Work under way to house miners expected at Eureka

Pat Patera

The Mount Hope molybdenum mine 23 miles northwest of Eureka is expected to triple the town’s population over the next four to 10 years, says Trish Reynolds, a program assistant with the Eureka County Economic Development Program.

The town’s head count of 400 may swell to 1,000 or 1,500 people.

To house the growth, Eureka Moly LLC,

a subsidiary of the mining company General Moly LLC, will build Eureka Canyon subdivision. It’s contracted with Ames Construction to develop the neighborhood infrastructure, while a private developer will build the housing.

The 120-acre site of the subdivision is part of 160 acres adjacent to Eureka that the town bought from Bureau of Land Management for just such a growth spurt.

Jim Evans, community development coordinator and county planner, says the site initially will provide housing for temporary construction workers before it transitions into homes for permanent workers.

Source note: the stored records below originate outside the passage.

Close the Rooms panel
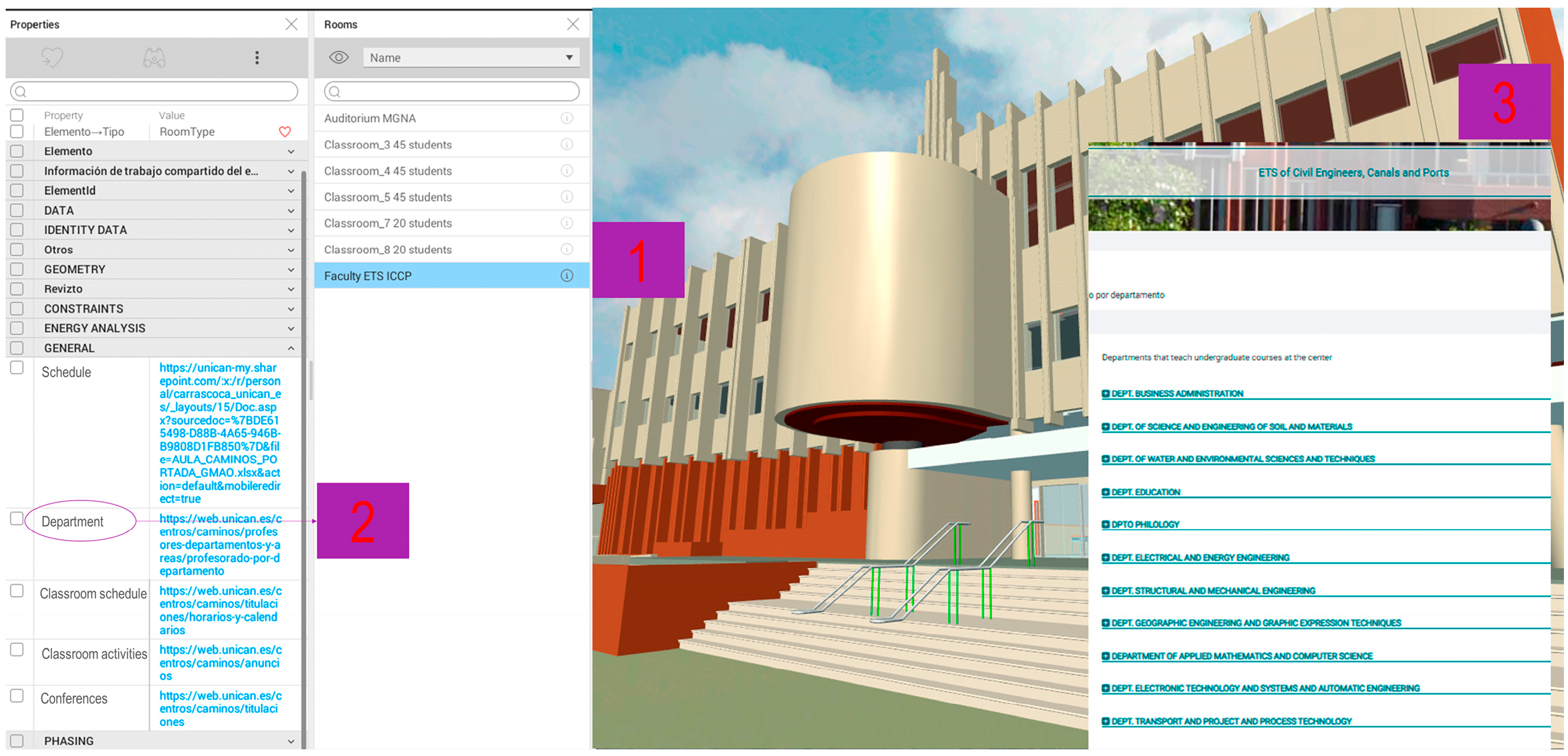 click(x=573, y=25)
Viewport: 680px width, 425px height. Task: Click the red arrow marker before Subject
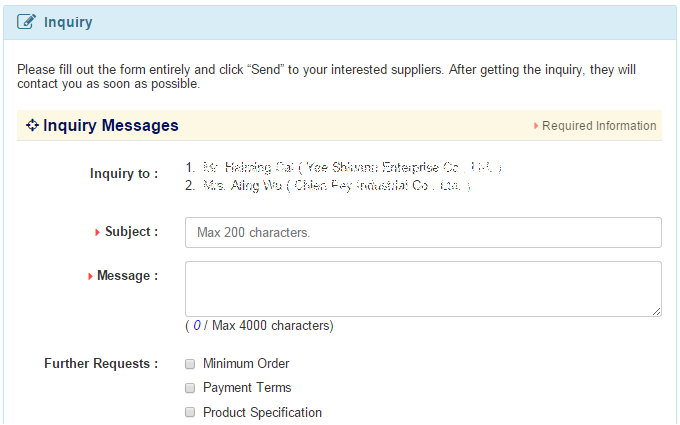click(97, 232)
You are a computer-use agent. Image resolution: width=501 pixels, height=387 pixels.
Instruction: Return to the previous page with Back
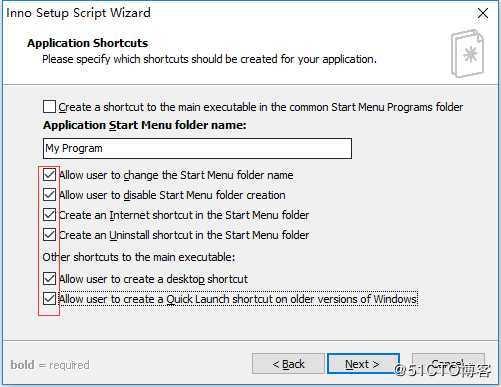pyautogui.click(x=288, y=364)
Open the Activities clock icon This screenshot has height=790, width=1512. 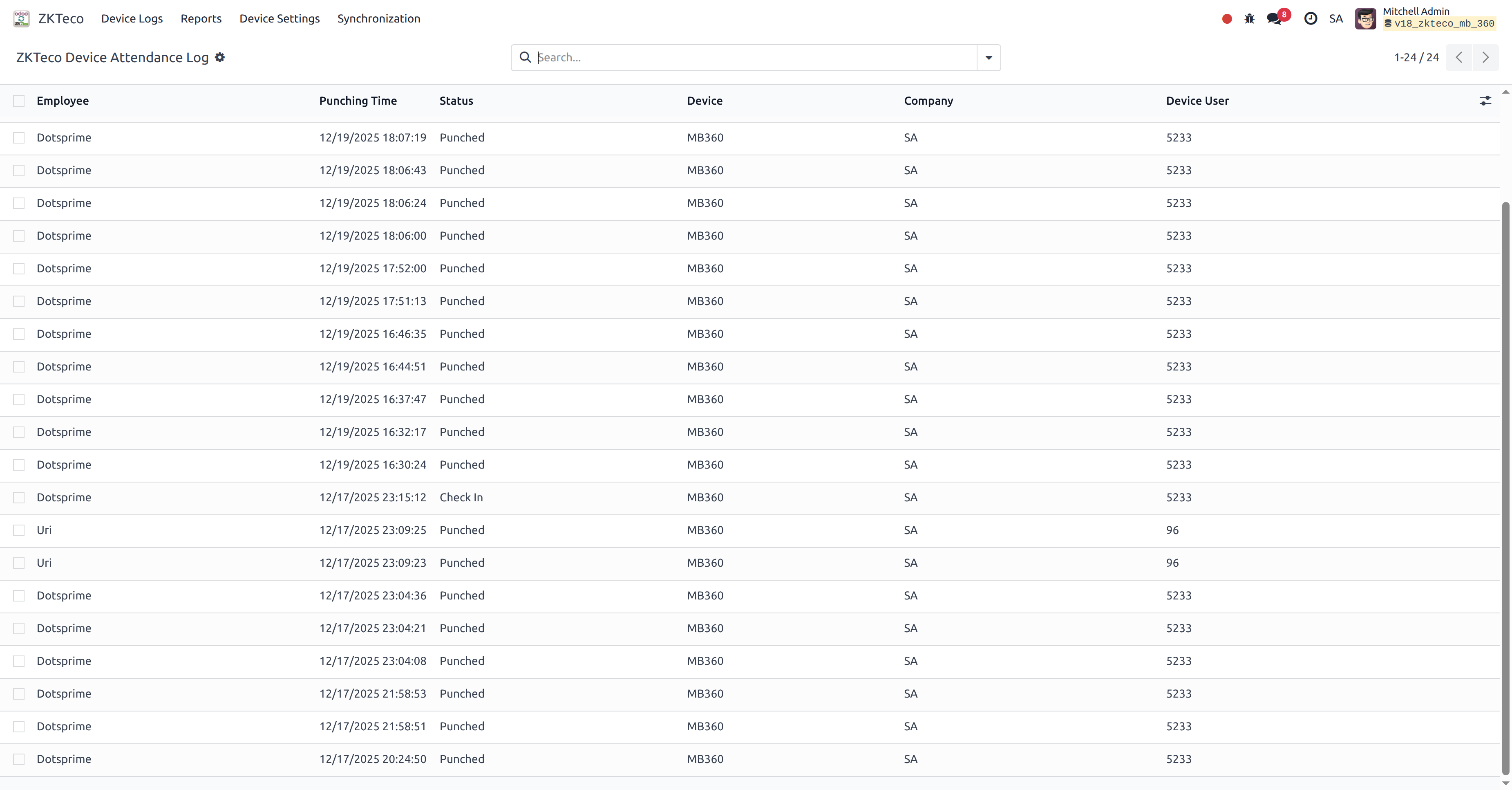pyautogui.click(x=1311, y=18)
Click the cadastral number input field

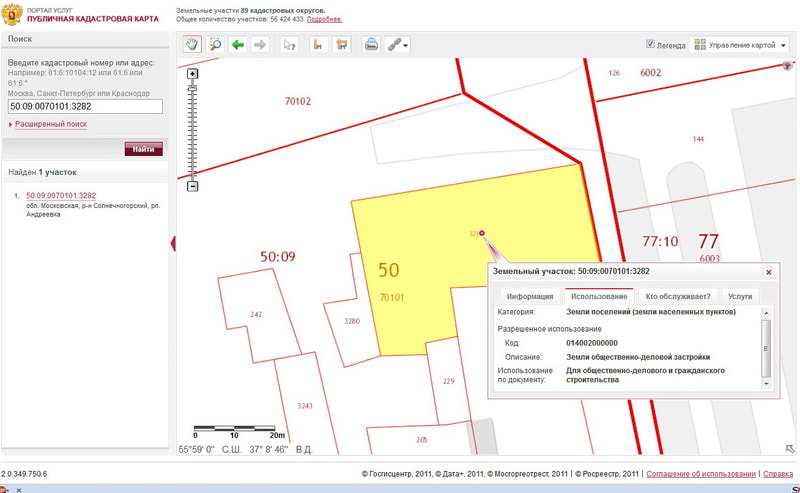point(84,105)
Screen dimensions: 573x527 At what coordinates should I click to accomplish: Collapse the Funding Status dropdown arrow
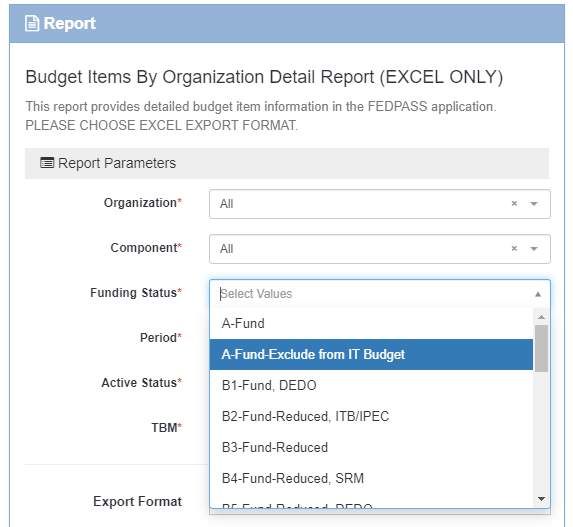[x=538, y=294]
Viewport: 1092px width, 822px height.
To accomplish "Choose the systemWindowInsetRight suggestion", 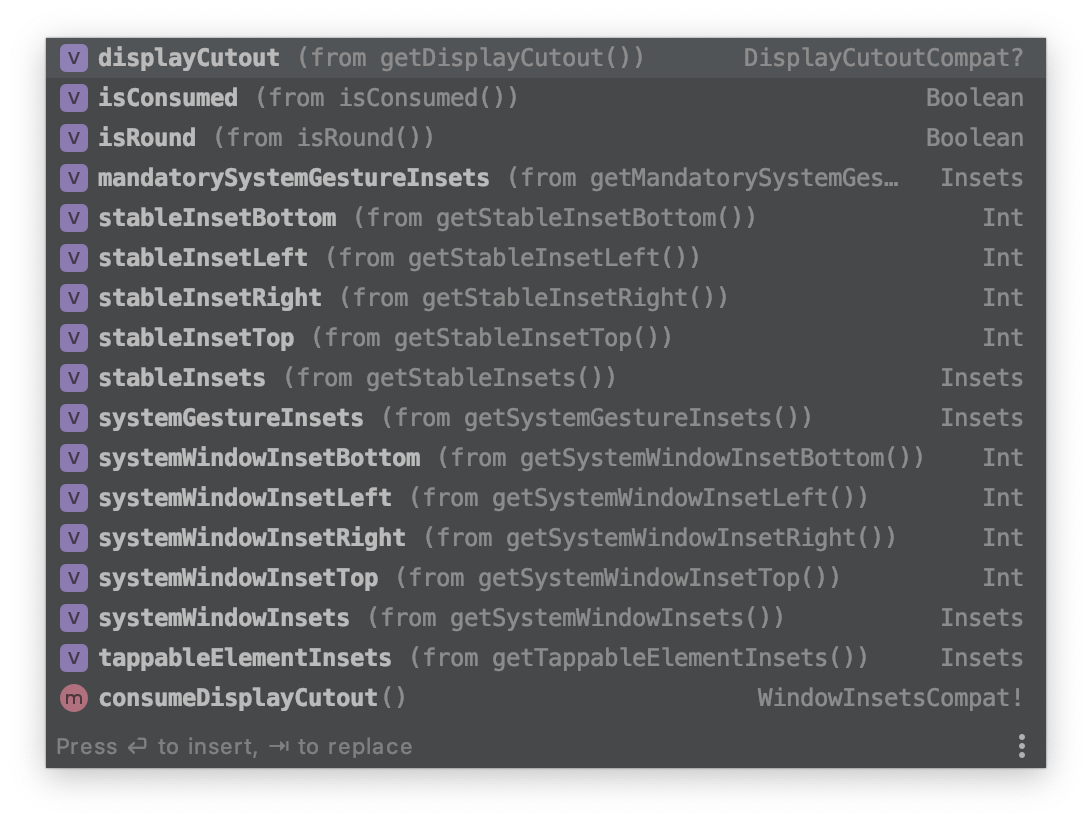I will (x=546, y=538).
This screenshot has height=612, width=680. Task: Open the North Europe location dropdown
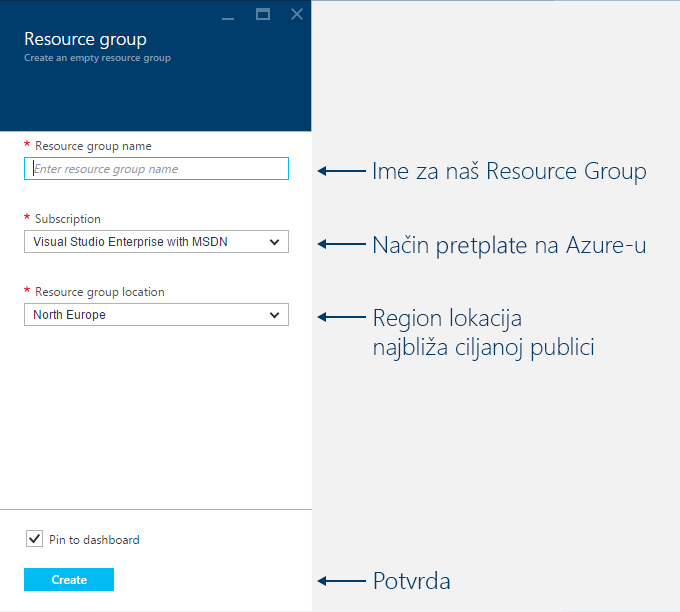point(156,314)
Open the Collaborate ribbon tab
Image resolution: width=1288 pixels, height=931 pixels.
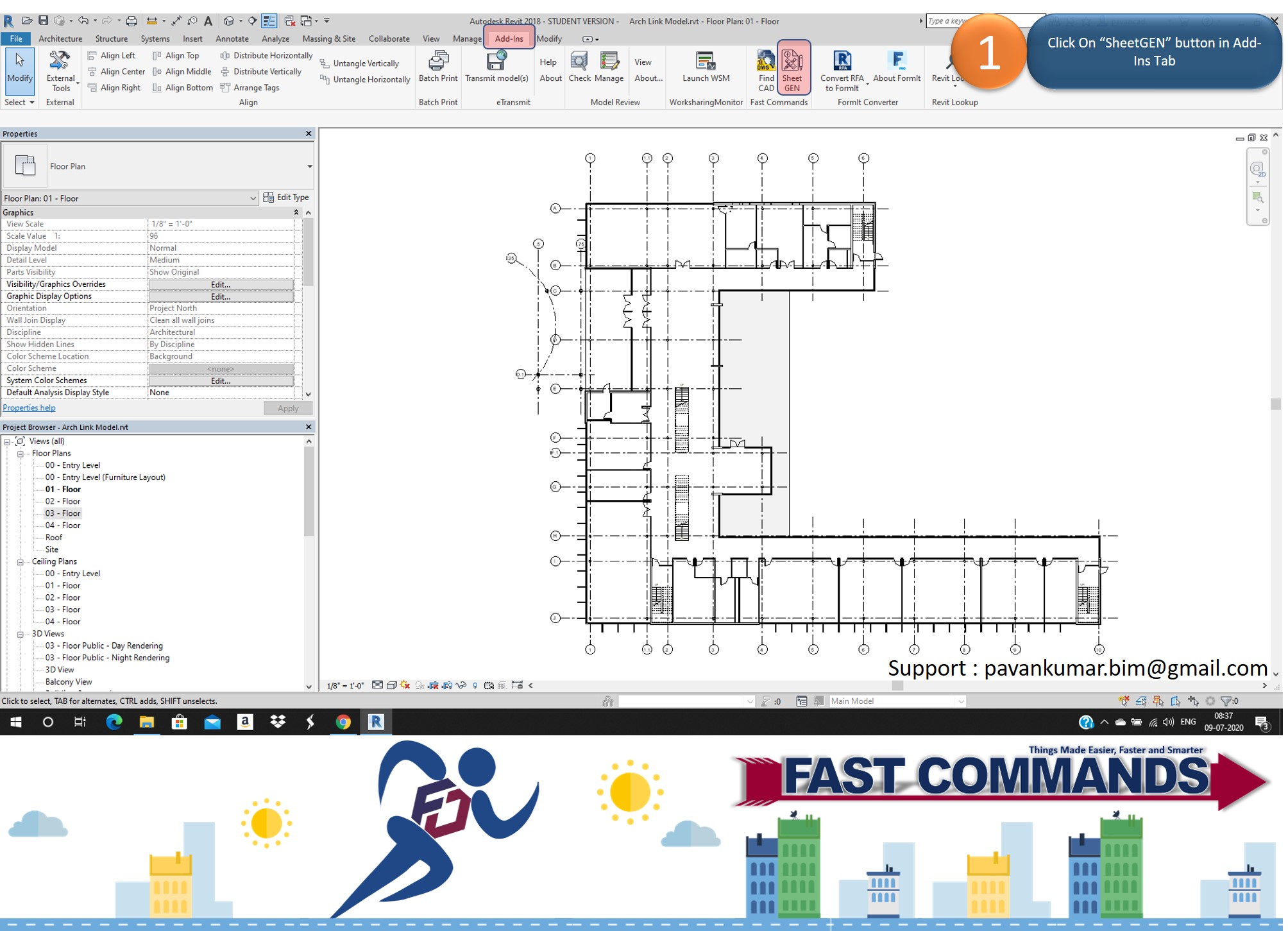click(389, 38)
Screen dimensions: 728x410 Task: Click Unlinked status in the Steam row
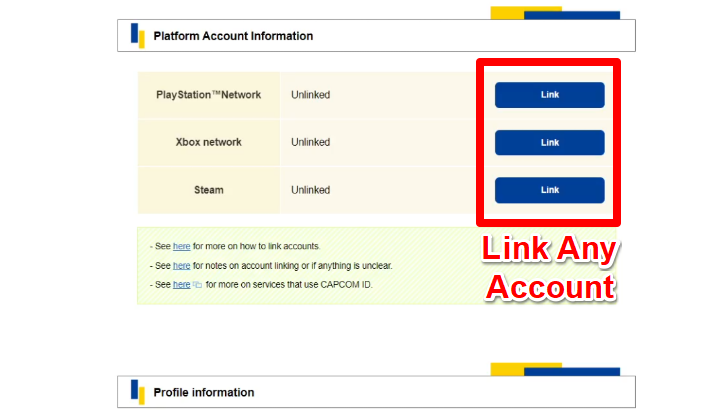(x=310, y=189)
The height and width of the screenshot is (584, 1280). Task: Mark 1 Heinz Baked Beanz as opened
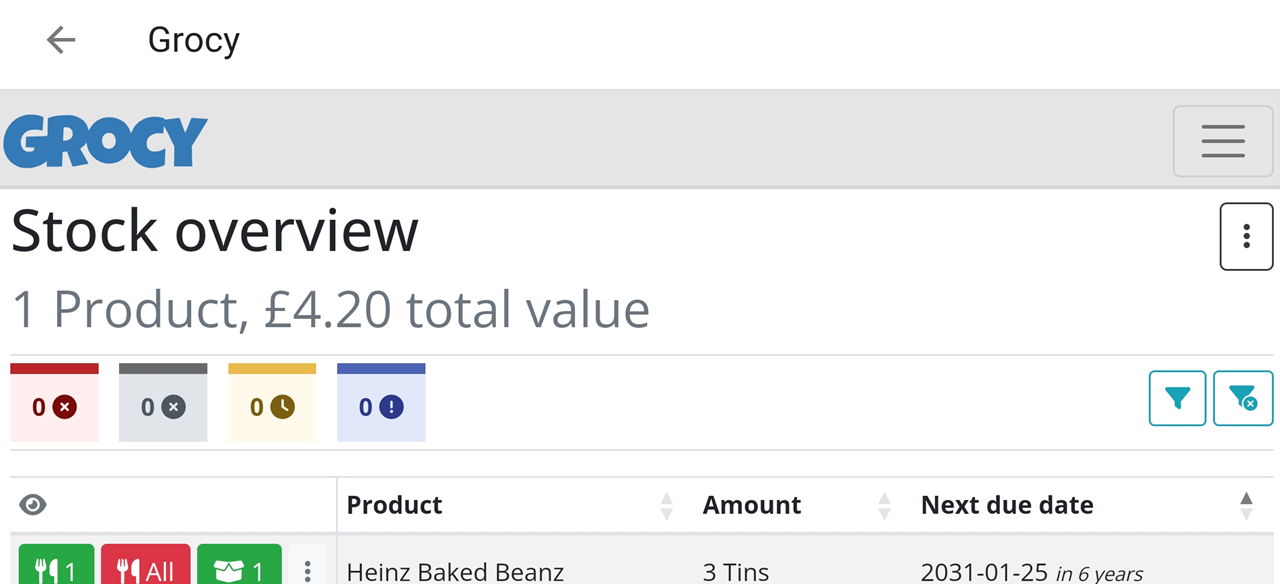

The county engineer designed the initial plans last year, and Reno-based Summit Engineering is handling plans for the infrastructure phase.

Eureka expects the Mount Hope mine to bring more than miners.

“We are hoping the mine will attract retail and mining support companies,” says Reynolds. “We’ve already seen an influx of contractors and mortgage-

related people like brokers.”

And the mining company has already installed nine new units at a mobile home community, the first of 34 homes it plans, says Zach Spencer, general manager of external communications.

“We’re working closely with Eureka County and the Prospect annexation area and the Eureka Canyon annexation area, three miles north of town by the county fairgrounds,” he adds.

Ames Construction, based in Salt Lake City, will do the dirt work for housing, he adds, while M3 Engineering, based in Arizona, will handle construction and management of engineering and production on the mine site.

Mount Hope Mine is expected to employ 400 when fully operational, says Spencer. Meanwhile, some employees will need housing when production begins, about this time next year.

And those miners won’t be a flash in the pan.

“We expect a 44-year mine life,” says Spencer.

Many workers will also commute from Elko, Spring Creek and Carlin. It’s not unusual for employees at mines to ride the bus an hour and more each way.

Publicly held General Moly is headquartered in the Denver suburb of Lakewood, Colo.